:: TASK MATERIAL ::

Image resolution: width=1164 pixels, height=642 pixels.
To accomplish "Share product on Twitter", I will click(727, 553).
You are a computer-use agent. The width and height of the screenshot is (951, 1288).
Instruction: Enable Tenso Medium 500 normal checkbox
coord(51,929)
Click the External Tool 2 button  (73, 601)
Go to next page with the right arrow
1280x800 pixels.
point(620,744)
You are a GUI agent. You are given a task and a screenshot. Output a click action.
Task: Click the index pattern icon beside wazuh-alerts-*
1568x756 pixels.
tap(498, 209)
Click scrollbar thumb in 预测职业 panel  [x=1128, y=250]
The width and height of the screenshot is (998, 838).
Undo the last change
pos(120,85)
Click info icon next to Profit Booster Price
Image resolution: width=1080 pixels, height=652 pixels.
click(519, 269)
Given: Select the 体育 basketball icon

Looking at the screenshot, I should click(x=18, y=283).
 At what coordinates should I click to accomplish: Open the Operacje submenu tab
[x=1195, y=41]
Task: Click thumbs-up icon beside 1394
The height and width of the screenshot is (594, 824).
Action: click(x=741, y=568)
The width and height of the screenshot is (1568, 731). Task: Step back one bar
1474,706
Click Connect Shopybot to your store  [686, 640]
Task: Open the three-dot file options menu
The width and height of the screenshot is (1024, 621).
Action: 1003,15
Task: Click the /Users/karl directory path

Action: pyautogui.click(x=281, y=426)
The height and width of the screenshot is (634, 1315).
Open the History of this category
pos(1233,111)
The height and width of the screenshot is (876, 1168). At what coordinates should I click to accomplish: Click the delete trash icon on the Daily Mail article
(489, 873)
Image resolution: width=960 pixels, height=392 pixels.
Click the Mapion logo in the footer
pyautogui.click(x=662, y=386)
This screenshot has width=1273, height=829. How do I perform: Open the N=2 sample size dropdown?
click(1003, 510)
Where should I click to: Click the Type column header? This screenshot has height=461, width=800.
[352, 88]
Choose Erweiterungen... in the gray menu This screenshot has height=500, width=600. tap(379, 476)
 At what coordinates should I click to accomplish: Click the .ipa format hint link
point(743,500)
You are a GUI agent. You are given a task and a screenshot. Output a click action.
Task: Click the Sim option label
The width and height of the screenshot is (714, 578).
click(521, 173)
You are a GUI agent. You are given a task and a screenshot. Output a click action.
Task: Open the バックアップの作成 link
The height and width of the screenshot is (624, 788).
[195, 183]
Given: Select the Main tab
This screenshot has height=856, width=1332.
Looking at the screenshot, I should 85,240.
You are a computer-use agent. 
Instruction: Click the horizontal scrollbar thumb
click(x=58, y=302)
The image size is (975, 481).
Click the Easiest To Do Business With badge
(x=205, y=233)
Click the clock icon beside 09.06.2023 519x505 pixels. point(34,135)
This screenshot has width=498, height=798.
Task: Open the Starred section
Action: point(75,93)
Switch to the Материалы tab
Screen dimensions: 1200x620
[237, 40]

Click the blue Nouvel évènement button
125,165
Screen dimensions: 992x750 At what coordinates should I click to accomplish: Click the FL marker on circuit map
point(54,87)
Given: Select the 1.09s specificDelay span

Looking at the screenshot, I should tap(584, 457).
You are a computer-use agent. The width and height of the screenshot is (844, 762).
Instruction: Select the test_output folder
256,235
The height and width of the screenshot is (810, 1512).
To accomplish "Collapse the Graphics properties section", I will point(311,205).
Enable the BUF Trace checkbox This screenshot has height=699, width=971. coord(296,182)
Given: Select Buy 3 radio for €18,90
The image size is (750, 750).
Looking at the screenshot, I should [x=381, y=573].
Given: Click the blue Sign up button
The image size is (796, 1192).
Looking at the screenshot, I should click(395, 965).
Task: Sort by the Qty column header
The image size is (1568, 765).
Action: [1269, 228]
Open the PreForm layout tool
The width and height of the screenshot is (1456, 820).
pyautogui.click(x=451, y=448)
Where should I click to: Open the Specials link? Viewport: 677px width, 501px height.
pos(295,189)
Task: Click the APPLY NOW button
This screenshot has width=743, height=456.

:::

All lines with the word "will" need to be copied from the data above.

To accomplish "Share product on Twitter", I will click(727, 553).
To accomplish "Collapse the Graphics properties section", I will point(311,205).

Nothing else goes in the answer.